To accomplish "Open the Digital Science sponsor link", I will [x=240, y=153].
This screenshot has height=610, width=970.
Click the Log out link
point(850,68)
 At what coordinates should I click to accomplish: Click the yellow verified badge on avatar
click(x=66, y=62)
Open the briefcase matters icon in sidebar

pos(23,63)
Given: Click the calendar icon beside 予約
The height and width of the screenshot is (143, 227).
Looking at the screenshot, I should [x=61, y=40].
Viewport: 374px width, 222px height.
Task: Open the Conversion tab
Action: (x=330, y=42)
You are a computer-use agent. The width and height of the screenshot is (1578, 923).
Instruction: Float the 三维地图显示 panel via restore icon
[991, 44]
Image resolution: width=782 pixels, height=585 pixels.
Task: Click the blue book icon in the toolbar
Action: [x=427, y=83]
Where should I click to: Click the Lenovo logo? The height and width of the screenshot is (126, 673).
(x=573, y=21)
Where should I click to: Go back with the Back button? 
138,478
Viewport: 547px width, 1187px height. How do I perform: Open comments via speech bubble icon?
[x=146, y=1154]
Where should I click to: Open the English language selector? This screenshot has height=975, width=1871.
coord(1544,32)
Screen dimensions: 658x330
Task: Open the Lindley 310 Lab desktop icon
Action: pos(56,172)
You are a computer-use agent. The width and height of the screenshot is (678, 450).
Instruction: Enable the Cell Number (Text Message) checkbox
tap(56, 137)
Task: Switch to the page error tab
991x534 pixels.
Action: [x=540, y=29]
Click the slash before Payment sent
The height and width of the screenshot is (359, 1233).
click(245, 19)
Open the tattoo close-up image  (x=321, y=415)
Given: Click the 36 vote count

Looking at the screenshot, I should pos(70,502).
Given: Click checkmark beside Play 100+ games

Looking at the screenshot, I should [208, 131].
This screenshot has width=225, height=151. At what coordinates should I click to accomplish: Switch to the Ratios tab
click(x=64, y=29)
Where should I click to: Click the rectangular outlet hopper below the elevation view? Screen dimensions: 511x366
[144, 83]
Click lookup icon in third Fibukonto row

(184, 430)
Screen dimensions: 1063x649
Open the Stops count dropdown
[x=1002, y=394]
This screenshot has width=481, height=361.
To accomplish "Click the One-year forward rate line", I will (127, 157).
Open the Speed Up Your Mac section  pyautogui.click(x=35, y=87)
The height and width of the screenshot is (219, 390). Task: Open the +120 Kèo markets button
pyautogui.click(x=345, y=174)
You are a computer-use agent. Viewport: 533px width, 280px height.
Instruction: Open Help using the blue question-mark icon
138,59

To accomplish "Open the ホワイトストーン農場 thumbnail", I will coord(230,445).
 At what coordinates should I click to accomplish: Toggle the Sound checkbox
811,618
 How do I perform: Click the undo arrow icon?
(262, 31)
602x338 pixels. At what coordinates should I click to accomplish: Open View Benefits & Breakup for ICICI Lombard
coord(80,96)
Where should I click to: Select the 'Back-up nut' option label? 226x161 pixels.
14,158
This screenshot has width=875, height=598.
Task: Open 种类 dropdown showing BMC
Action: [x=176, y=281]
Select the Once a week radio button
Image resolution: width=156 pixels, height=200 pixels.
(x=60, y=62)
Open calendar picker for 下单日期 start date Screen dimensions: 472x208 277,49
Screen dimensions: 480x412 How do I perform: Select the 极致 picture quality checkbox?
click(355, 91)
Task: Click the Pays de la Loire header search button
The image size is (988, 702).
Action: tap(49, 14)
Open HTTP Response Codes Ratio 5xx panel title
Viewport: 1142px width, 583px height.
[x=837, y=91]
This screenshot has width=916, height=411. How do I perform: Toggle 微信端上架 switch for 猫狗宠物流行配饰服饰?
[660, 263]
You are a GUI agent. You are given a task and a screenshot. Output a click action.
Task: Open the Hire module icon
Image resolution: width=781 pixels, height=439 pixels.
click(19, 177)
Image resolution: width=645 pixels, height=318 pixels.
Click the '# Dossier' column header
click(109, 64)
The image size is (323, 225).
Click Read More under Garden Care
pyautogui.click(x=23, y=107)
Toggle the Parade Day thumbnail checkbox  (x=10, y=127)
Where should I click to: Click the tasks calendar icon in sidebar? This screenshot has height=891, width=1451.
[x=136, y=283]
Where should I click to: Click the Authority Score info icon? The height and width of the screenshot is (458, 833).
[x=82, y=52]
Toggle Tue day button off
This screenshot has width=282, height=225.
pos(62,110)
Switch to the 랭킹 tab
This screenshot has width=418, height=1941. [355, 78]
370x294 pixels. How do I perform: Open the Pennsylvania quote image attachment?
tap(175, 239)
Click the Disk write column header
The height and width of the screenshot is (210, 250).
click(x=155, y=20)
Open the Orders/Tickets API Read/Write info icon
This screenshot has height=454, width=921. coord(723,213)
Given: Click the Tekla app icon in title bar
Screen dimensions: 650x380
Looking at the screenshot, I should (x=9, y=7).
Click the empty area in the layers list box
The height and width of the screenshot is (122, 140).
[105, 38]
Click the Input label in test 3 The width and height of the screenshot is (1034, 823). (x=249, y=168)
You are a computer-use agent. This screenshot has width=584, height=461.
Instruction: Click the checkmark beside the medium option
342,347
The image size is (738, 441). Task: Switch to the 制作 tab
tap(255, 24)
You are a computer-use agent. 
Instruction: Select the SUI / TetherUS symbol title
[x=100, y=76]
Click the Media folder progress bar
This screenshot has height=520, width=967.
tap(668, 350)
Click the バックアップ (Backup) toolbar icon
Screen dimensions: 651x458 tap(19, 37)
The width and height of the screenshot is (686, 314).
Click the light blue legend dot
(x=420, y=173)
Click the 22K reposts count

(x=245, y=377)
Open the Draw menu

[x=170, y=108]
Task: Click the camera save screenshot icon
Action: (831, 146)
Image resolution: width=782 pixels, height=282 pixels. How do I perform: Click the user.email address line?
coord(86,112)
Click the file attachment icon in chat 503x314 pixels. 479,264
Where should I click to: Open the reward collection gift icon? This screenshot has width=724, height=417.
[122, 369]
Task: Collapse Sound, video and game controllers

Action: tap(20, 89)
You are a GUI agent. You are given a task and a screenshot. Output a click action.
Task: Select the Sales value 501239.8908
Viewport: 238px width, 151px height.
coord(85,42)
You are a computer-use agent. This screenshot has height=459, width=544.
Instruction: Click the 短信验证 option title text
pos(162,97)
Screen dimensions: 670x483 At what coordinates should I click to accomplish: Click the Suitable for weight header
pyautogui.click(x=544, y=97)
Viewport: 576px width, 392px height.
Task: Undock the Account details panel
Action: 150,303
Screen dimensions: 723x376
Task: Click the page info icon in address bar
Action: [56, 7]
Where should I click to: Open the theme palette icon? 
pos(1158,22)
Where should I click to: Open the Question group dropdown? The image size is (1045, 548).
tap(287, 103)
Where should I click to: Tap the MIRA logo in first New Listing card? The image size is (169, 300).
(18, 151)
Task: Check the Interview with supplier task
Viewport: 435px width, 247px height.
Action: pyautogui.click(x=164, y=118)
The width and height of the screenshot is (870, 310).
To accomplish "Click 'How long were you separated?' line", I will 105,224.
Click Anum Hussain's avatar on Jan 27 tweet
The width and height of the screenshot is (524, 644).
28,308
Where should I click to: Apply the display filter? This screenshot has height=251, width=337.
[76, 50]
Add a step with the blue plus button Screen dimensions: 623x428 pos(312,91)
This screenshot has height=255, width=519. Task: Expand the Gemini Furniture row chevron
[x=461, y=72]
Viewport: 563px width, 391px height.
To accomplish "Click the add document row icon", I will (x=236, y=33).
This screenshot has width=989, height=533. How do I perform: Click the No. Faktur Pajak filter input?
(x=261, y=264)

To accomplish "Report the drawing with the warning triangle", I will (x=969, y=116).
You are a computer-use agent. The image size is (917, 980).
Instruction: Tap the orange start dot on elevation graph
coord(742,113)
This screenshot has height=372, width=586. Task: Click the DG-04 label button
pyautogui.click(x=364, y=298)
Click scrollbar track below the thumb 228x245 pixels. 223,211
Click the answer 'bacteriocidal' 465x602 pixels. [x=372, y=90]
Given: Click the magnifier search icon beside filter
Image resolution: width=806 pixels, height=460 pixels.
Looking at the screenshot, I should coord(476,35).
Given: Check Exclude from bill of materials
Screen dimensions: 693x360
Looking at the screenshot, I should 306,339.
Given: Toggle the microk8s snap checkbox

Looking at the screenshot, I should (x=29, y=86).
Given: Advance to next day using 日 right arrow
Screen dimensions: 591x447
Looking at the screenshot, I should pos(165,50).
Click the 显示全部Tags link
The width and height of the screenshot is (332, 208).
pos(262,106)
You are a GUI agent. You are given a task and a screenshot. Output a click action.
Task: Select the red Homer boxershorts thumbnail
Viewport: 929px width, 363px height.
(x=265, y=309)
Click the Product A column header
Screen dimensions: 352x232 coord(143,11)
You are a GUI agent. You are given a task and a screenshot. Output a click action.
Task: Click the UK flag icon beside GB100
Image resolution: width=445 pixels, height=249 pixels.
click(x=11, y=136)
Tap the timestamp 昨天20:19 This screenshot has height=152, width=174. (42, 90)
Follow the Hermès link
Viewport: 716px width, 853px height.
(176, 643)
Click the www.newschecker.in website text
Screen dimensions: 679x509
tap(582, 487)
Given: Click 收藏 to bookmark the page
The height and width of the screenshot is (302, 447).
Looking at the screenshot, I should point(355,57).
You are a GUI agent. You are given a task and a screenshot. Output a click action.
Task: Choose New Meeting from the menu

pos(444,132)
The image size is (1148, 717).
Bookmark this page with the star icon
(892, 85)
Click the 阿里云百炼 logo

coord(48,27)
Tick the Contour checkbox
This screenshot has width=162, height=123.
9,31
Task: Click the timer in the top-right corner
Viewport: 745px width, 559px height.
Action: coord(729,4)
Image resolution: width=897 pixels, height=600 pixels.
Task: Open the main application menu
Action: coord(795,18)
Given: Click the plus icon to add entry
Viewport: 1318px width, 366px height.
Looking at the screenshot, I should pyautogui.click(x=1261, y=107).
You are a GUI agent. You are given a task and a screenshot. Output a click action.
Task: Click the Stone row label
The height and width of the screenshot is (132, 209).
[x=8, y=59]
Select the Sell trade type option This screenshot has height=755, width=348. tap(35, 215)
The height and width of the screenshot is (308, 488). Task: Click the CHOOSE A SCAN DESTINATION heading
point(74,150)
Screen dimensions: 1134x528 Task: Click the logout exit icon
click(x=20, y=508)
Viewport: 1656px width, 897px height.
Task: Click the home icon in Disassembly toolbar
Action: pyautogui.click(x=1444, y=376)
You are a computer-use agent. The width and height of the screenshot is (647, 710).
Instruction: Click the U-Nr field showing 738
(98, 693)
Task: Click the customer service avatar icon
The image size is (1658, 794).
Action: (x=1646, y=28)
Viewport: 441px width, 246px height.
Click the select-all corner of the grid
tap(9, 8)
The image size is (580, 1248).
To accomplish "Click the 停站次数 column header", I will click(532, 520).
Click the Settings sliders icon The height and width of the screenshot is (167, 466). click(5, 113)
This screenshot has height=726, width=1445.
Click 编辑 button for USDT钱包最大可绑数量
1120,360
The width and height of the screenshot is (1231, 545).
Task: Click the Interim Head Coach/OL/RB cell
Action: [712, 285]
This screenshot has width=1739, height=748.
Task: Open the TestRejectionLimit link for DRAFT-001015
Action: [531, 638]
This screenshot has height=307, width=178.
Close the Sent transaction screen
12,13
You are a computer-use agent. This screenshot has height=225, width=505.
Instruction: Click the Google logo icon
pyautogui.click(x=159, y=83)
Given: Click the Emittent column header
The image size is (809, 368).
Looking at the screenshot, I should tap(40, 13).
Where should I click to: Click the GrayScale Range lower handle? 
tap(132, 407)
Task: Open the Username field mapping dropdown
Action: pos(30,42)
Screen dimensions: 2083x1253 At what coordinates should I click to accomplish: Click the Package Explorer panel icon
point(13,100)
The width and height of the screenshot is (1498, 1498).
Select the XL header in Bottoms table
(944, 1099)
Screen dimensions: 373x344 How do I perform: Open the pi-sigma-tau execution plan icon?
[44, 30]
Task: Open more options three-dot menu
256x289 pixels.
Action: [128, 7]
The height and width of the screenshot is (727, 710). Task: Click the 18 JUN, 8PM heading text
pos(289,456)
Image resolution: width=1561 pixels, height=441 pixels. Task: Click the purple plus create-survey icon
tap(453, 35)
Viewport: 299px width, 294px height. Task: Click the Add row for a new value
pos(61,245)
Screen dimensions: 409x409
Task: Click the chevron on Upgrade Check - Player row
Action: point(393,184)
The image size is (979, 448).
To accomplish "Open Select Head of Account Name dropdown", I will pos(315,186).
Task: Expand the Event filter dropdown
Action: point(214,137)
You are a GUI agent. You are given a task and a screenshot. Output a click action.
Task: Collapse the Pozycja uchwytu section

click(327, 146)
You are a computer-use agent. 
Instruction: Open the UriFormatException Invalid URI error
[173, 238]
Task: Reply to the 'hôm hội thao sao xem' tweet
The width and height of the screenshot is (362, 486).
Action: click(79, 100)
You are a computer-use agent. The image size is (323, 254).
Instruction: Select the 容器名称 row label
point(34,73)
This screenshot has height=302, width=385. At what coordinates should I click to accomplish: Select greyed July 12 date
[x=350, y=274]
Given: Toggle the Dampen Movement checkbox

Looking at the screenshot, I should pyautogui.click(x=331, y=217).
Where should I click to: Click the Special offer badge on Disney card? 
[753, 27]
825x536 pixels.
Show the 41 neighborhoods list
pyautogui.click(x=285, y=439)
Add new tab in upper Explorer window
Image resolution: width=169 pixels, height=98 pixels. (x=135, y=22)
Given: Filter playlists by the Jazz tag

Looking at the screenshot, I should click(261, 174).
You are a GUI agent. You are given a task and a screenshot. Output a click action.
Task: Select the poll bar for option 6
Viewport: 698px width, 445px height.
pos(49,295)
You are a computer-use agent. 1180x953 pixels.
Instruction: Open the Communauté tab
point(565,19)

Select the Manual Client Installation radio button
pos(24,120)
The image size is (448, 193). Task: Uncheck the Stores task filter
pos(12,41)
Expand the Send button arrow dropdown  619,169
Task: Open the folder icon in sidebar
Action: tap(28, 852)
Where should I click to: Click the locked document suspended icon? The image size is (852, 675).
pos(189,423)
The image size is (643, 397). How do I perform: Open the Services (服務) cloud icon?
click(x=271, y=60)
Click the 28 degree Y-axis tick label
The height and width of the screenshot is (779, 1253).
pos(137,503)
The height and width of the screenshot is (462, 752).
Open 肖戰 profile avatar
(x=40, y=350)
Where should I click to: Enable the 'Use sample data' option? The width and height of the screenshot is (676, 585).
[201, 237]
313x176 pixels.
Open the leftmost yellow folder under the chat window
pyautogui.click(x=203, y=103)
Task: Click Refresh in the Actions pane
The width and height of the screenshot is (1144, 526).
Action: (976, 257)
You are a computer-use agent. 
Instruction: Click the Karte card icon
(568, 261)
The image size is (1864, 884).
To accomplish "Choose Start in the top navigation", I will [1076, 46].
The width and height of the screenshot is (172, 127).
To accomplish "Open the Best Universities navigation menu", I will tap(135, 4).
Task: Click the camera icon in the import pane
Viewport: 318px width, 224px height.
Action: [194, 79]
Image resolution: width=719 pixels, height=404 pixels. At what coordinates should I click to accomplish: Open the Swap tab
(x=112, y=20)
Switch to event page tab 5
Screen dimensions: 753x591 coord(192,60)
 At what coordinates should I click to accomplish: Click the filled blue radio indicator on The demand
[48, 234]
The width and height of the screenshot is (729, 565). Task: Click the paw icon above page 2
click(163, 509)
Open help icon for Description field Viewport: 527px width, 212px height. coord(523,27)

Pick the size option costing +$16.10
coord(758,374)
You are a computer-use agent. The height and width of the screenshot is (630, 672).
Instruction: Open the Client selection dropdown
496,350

▸ **DIRECTIONS FOR THIS TASK**:
The lines above, starting at the one with "Given: Click the Emittent column header" and ending at the one with "Task: Reply to", are the only ones to return, exactly as written.

▸ **WRITTEN SOLUTION**:
Given: Click the Emittent column header
The image size is (809, 368).
Looking at the screenshot, I should tap(40, 13).
Where should I click to: Click the GrayScale Range lower handle? 
tap(132, 407)
Task: Open the Username field mapping dropdown
Action: pos(30,42)
Screen dimensions: 2083x1253 At what coordinates should I click to accomplish: Click the Package Explorer panel icon
point(13,100)
The width and height of the screenshot is (1498, 1498).
Select the XL header in Bottoms table
(944, 1099)
Screen dimensions: 373x344 How do I perform: Open the pi-sigma-tau execution plan icon?
[44, 30]
Task: Open more options three-dot menu
256x289 pixels.
Action: [128, 7]
The height and width of the screenshot is (727, 710). Task: Click the 18 JUN, 8PM heading text
pos(289,456)
Image resolution: width=1561 pixels, height=441 pixels. Task: Click the purple plus create-survey icon
tap(453, 35)
Viewport: 299px width, 294px height. Task: Click the Add row for a new value
pos(61,245)
Screen dimensions: 409x409
Task: Click the chevron on Upgrade Check - Player row
Action: point(393,184)
The image size is (979, 448).
To accomplish "Open Select Head of Account Name dropdown", I will pos(315,186).
Task: Expand the Event filter dropdown
Action: point(214,137)
You are a GUI agent. You are given a task and a screenshot. Output a click action.
Task: Collapse the Pozycja uchwytu section

click(327, 146)
You are a computer-use agent. 
Instruction: Open the UriFormatException Invalid URI error
[173, 238]
Task: Reply to the 'hôm hội thao sao xem' tweet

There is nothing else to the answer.